Exercise inputs Block Start

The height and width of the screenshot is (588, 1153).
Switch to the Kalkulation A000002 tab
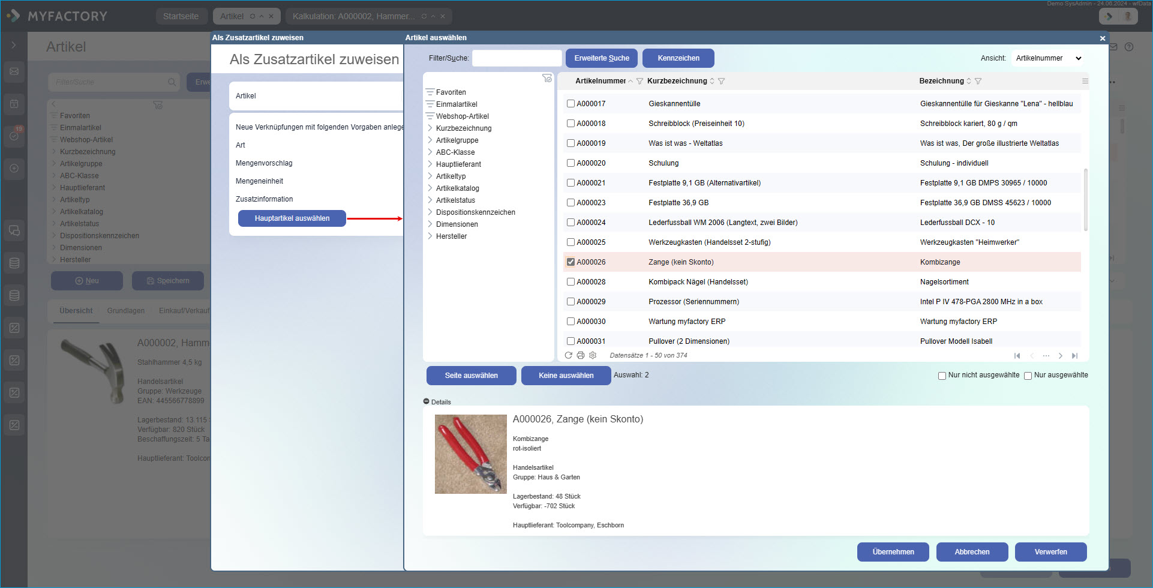353,16

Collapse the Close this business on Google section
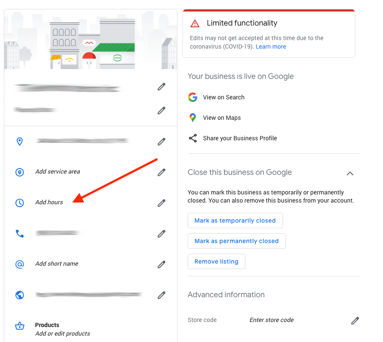(x=350, y=173)
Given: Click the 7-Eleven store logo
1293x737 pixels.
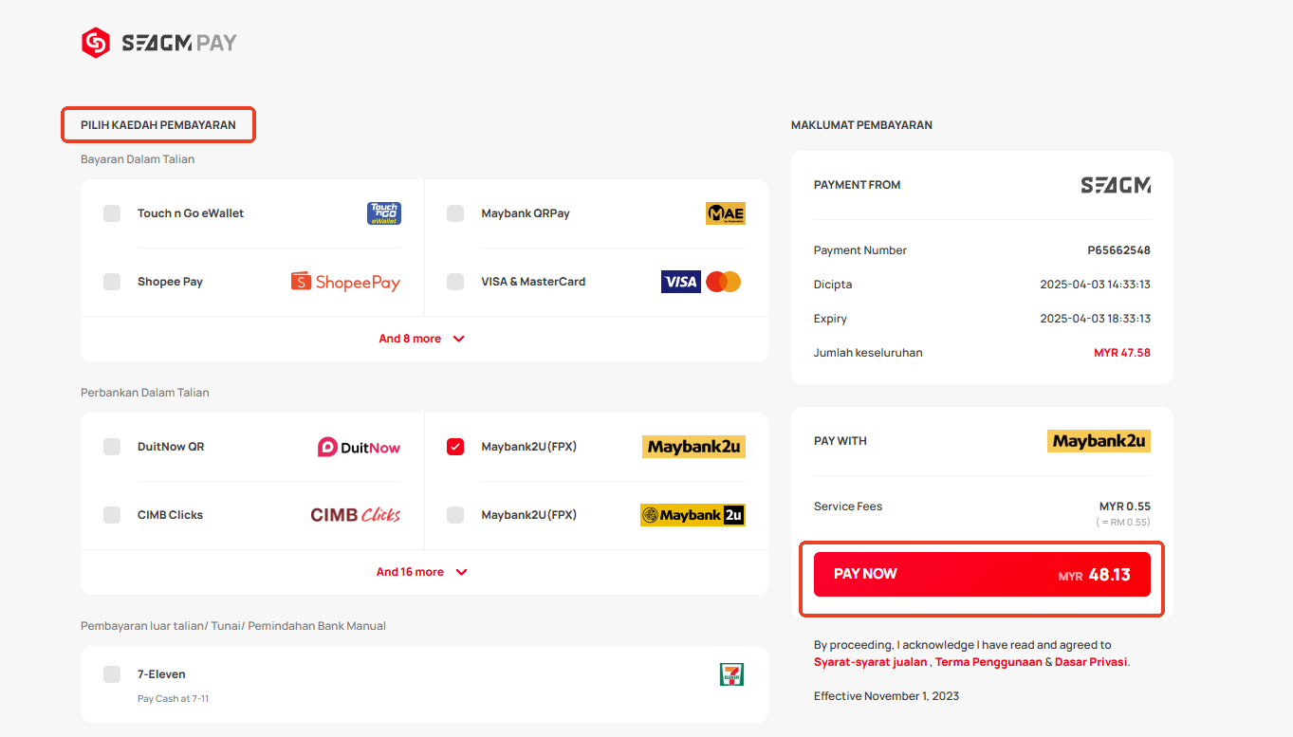Looking at the screenshot, I should 732,674.
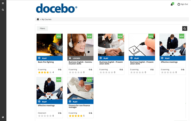Click the Finance course five-star rating

pyautogui.click(x=76, y=116)
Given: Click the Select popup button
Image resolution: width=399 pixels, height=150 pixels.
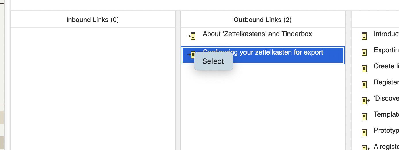Looking at the screenshot, I should coord(213,61).
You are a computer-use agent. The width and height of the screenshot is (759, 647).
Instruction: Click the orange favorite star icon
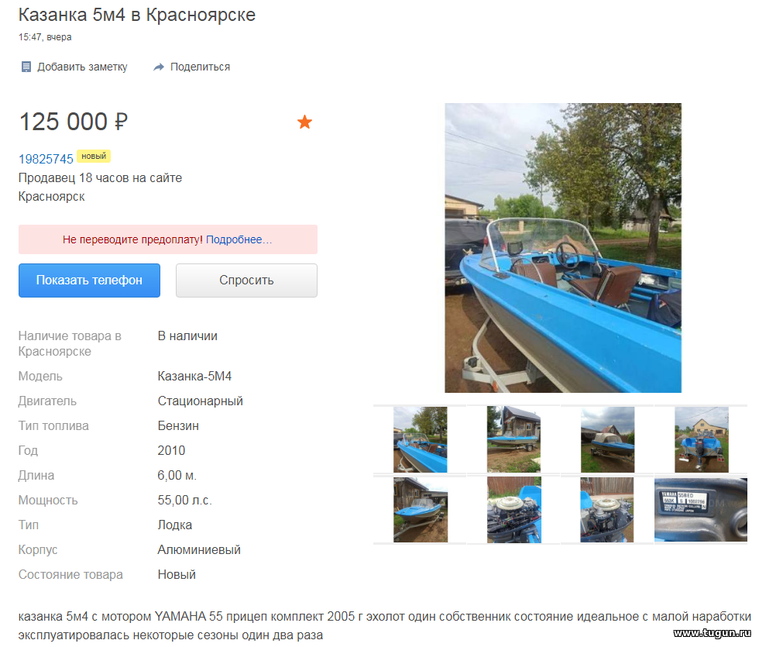coord(304,122)
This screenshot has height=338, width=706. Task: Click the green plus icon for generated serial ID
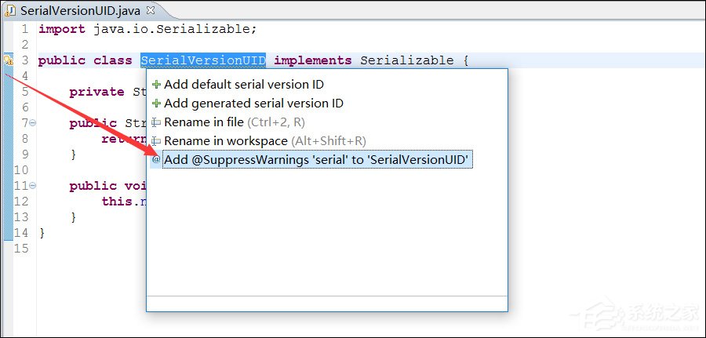click(156, 104)
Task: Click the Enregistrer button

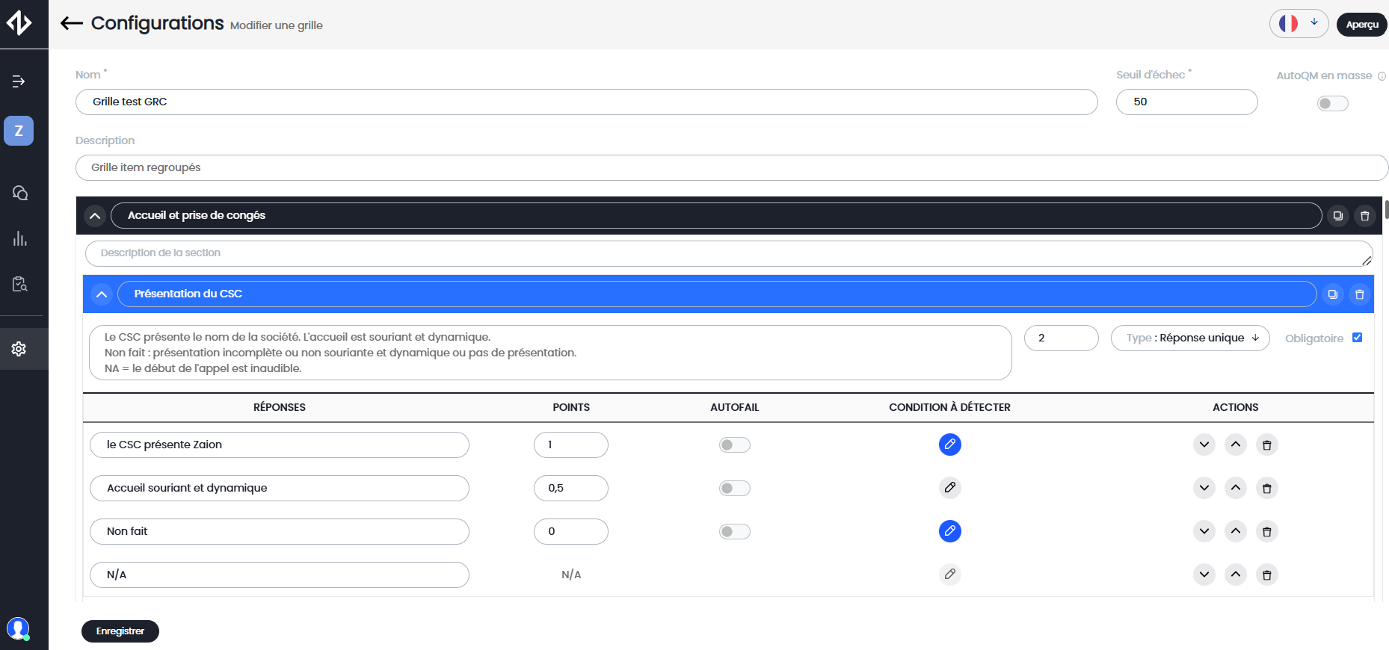Action: coord(120,631)
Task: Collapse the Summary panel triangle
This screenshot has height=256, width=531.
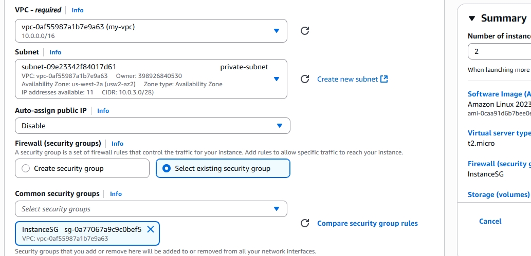Action: coord(472,18)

Exercise inputs Block End

Return every line from the entries above that includes the word "Given".

Written solution
Given: Click the 7-Eleven store logo
Given: Click the Select popup button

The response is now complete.